Can we say that $\prod_{i=1}^n (1-x_i)\ge 1-\sum_{i=1}^n x_i,\ \forall n\in \mathbb{N},\ \forall x_i\in [0,1)$?

Question

Can we say that $$\prod_{i=1}^n (1-x_i)\ge 1-\sum_{i=1}^n x_i$$ for all $n\in \mathbb{N}$ and for all $x_i\in [0,1)$?

The statement is easy to see to be true for $n=2,3$. However, what to do for general $n\in \mathbb{N}$? I am having this feeling that this should be a very trivial/well studied thing, but I am afraid to say I do not know a name for this in this in literature. So, please refer me to appropriate literature if this is pretty well known.

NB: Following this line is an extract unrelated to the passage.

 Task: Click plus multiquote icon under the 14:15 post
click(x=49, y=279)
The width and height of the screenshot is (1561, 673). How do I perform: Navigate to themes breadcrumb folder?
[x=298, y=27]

I thought of a pretty trivial "proof" using induction, but I am not sure about the applicability of induction in this case. I am still providing the "proof" for completeness: The statement is true for $n=1,2$. Let it be true for $k$. Then, $\forall,\ x_1,\cdots,\ x_k\in [0,1)$, $$\prod_{i=1}^k (1-x_i)\ge 1-\sum_{i=1}^k x_i$$ Then note that, for any $\{y_i\}_{i=1}^{k+1}\in [0,1)$, we have $$ \prod_{i=1}^{k+1}(1-y_i) \ge \left(1-\sum_{i=1}^k y_i\right)(1-y_{k+1}) \ge 1-\sum_{i=1}^{k+1}y_i $$ hence the claim is established.

$\blacksquare$

Any help is appreciated.

Answer 1

In fact a more general inequality holds $$\prod_{i=1}^n (1-x_i)^{a_i}\ge 1-\sum_{i=1}^n a_i x_i$$ for $x_i\in [0,1)$ and $a_i\geq 1$, $i=1,\dots,n$. This is a Weierstrass type inequality (or Weierstrass product inequality). See for example at page 71, Chapter III (Bernoulli's inequality) in Classical and New Inequalities by Mitrinovic, Pecaric, Fink.

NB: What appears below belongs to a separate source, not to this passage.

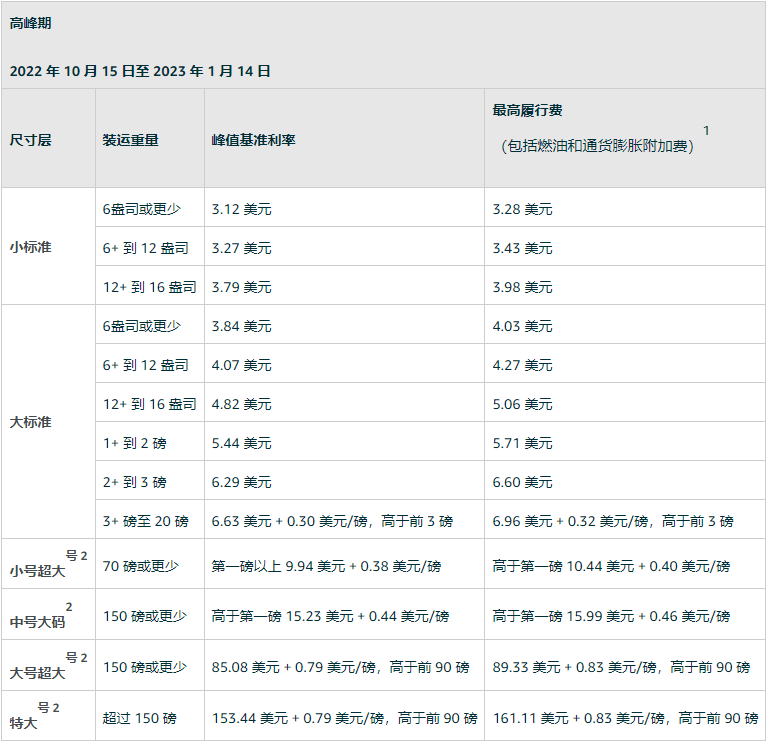
Task: Click footnote 1 beside the 最高履行费 header
Action: (706, 130)
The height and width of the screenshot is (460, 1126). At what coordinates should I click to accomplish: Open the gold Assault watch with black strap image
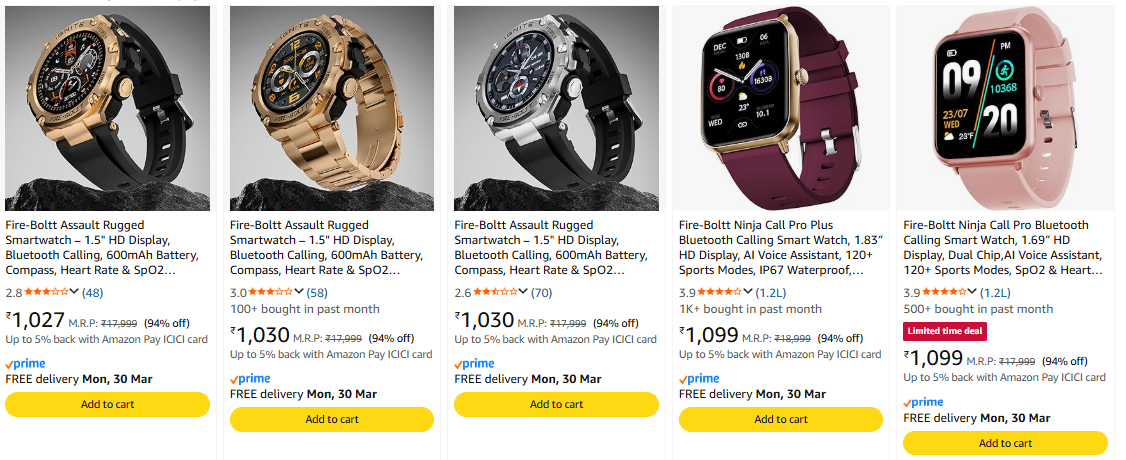click(x=108, y=108)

P.S. One more reference: article

Answer 2

Probabilistic Proof

Let $E_1,E_2,\ldots,E_n$ be pairwise statistically independent events in the probability space $(\Omega,\mathcal{F},\mathbb{P})$ such that $\mathbb{P}\left(E_i\right)=x_i\in[0,1]$ for each $i=1,2,\ldots,n$. Then, by subadditivity of $\mathbb{P}$, $$\mathbb{P}\left(\bigcup_{i=1}^n\,E_i\right)\leq \sum_{i=1}^n\,\mathbb{P}\left(E_i\right)=\sum_{i=1}^n\,x_i\,.$$ On the other hand, note that $$\mathbb{P}\left(\bigcup_{i=1}^n\,E_i\right)=1-\mathbb{P}\left(\bigcap_{i=1}^n\,E_i^\complement\right)=1-\prod_{i=1}^n\,\left(1-x_i\right)\,.$$ Hence, $$1-\prod_{i=1}^n\,\left(1-x_i\right)\leq \sum_{i=1}^n\,x_i\,,$$ which is equivalent to the required inequality. The equality holds if and only if at most one of the $x_i$'s is nonzero.